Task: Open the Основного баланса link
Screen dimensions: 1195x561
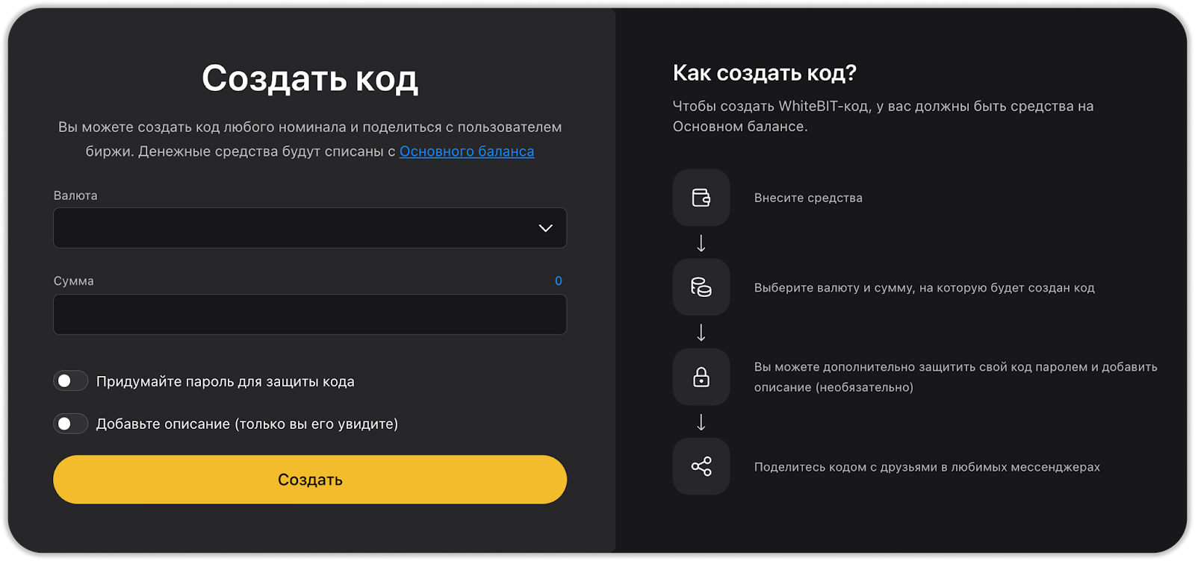Action: (466, 151)
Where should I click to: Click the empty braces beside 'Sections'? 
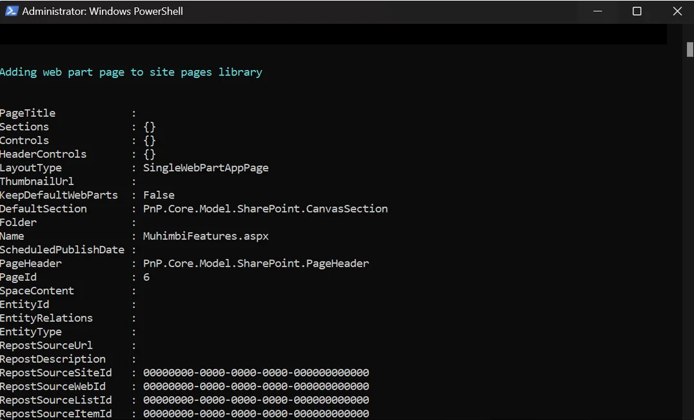(149, 126)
= = = = = = =
**ASSIGNMENT**
Return the records above exactly, without the pictures.

**SOLUTION TO THIS EXERCISE**
Task: Open the Основного баланса link
Screen dimensions: 1195x561
Action: (466, 151)
Where should I click to: Click the empty braces beside 'Sections'? 
(149, 126)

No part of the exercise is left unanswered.